BEGIN RECORDS FOR THIS TASK
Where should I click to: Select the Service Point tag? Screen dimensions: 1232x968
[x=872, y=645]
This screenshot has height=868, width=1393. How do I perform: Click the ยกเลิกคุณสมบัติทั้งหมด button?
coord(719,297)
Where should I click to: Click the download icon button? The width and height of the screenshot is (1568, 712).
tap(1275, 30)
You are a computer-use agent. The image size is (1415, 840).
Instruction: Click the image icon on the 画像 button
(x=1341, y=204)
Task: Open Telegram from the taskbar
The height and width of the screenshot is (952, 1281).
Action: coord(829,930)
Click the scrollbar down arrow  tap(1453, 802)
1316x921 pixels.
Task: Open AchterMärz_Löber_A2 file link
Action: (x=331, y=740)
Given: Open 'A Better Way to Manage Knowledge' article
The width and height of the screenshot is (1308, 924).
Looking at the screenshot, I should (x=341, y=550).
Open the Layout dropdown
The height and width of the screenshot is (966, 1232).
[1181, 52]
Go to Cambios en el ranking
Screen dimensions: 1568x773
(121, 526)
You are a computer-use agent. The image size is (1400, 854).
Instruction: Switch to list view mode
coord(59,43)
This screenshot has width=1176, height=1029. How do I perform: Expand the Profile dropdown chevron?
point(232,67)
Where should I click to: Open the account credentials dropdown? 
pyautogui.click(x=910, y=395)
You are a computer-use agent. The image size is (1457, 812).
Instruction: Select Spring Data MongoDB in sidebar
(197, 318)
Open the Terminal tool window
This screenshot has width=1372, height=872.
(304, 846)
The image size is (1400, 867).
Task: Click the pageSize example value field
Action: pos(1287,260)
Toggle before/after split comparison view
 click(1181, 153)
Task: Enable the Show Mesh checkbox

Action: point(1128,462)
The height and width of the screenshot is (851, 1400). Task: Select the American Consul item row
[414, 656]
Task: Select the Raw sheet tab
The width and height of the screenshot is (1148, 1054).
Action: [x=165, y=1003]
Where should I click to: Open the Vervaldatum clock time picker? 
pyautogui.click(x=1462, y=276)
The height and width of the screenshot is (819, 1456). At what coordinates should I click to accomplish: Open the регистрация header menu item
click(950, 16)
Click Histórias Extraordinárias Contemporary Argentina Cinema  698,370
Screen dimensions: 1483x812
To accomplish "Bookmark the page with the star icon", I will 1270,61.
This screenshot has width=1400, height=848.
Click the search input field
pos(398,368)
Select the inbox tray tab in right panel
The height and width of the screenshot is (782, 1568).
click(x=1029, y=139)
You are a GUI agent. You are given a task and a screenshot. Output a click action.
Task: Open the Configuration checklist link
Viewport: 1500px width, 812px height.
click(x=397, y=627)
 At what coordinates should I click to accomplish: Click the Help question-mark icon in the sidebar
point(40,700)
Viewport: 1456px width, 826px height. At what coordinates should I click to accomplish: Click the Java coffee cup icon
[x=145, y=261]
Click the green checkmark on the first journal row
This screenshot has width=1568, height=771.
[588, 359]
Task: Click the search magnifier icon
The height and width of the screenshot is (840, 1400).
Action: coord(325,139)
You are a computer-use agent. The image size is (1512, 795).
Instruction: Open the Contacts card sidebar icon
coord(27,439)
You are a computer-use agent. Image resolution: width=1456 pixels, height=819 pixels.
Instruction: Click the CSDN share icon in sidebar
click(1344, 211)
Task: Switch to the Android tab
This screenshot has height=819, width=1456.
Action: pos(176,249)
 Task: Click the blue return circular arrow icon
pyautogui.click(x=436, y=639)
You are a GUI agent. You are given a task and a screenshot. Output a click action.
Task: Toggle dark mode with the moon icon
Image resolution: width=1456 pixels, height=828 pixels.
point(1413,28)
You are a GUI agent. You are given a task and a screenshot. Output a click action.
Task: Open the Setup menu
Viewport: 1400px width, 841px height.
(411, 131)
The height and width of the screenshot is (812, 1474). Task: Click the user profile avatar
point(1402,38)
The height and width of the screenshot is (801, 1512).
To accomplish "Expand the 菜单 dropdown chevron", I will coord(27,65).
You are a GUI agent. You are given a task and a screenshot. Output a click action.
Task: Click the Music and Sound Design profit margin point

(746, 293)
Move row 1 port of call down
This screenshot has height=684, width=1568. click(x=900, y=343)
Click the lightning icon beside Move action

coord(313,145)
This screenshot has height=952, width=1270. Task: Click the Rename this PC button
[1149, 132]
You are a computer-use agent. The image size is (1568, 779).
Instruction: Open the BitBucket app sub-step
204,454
END RECORDS FOR THIS TASK
ACTION ITEM: Copy out the material above in its entirety. Every detail must match.

RESPONSE:
Where should I click to: Select the Service Point tag? Screen dimensions: 1232x968
[x=872, y=645]
This screenshot has height=868, width=1393. How do I perform: Click the ยกเลิกคุณสมบัติทั้งหมด button?
coord(719,297)
Where should I click to: Click the download icon button? The width and height of the screenshot is (1568, 712).
tap(1275, 30)
You are a computer-use agent. The image size is (1415, 840).
Instruction: Click the image icon on the 画像 button
(x=1341, y=204)
Task: Open Telegram from the taskbar
The height and width of the screenshot is (952, 1281).
Action: coord(829,930)
Click the scrollbar down arrow  tap(1453, 802)
1316x921 pixels.
Task: Open AchterMärz_Löber_A2 file link
Action: (x=331, y=740)
Given: Open 'A Better Way to Manage Knowledge' article
The width and height of the screenshot is (1308, 924).
Looking at the screenshot, I should (x=341, y=550).
Open the Layout dropdown
The height and width of the screenshot is (966, 1232).
[1181, 52]
Go to Cambios en el ranking
Screen dimensions: 1568x773
(121, 526)
You are a computer-use agent. The image size is (1400, 854).
Instruction: Switch to list view mode
coord(59,43)
This screenshot has width=1176, height=1029. How do I perform: Expand the Profile dropdown chevron?
point(232,67)
Where should I click to: Open the account credentials dropdown? 
pyautogui.click(x=910, y=395)
You are a computer-use agent. The image size is (1457, 812).
Instruction: Select Spring Data MongoDB in sidebar
(197, 318)
Open the Terminal tool window
This screenshot has width=1372, height=872.
(304, 846)
The image size is (1400, 867).
Task: Click the pageSize example value field
Action: pos(1287,260)
Toggle before/after split comparison view
 click(1181, 153)
Task: Enable the Show Mesh checkbox

Action: point(1128,462)
The height and width of the screenshot is (851, 1400). Task: Select the American Consul item row
[414, 656]
Task: Select the Raw sheet tab
The width and height of the screenshot is (1148, 1054).
Action: [x=165, y=1003]
Where should I click to: Open the Vervaldatum clock time picker? 
pyautogui.click(x=1462, y=276)
The height and width of the screenshot is (819, 1456). At what coordinates should I click to accomplish: Open the регистрация header menu item
click(950, 16)
Click Histórias Extraordinárias Contemporary Argentina Cinema  698,370
Screen dimensions: 1483x812
To accomplish "Bookmark the page with the star icon", I will 1270,61.
This screenshot has width=1400, height=848.
Click the search input field
pos(398,368)
Select the inbox tray tab in right panel
The height and width of the screenshot is (782, 1568).
click(x=1029, y=139)
You are a GUI agent. You are given a task and a screenshot. Output a click action.
Task: Open the Configuration checklist link
Viewport: 1500px width, 812px height.
click(x=397, y=627)
 At what coordinates should I click to accomplish: Click the Help question-mark icon in the sidebar
point(40,700)
Viewport: 1456px width, 826px height. At what coordinates should I click to accomplish: Click the Java coffee cup icon
[x=145, y=261]
Click the green checkmark on the first journal row
This screenshot has width=1568, height=771.
[588, 359]
Task: Click the search magnifier icon
The height and width of the screenshot is (840, 1400).
Action: coord(325,139)
You are a computer-use agent. The image size is (1512, 795).
Instruction: Open the Contacts card sidebar icon
coord(27,439)
You are a computer-use agent. Image resolution: width=1456 pixels, height=819 pixels.
Instruction: Click the CSDN share icon in sidebar
click(1344, 211)
Task: Switch to the Android tab
This screenshot has height=819, width=1456.
Action: pos(176,249)
 Task: Click the blue return circular arrow icon
pyautogui.click(x=436, y=639)
You are a GUI agent. You are given a task and a screenshot. Output a click action.
Task: Toggle dark mode with the moon icon
Image resolution: width=1456 pixels, height=828 pixels.
point(1413,28)
You are a GUI agent. You are given a task and a screenshot. Output a click action.
Task: Open the Setup menu
Viewport: 1400px width, 841px height.
(411, 131)
The height and width of the screenshot is (812, 1474). Task: Click the user profile avatar
point(1402,38)
The height and width of the screenshot is (801, 1512).
To accomplish "Expand the 菜单 dropdown chevron", I will coord(27,65).
You are a GUI agent. You are given a task and a screenshot. Output a click action.
Task: Click the Music and Sound Design profit margin point

(746, 293)
Move row 1 port of call down
This screenshot has height=684, width=1568. click(x=900, y=343)
Click the lightning icon beside Move action

coord(313,145)
This screenshot has height=952, width=1270. Task: Click the Rename this PC button
[1149, 132]
You are a computer-use agent. The image size is (1568, 779).
Instruction: Open the BitBucket app sub-step
204,454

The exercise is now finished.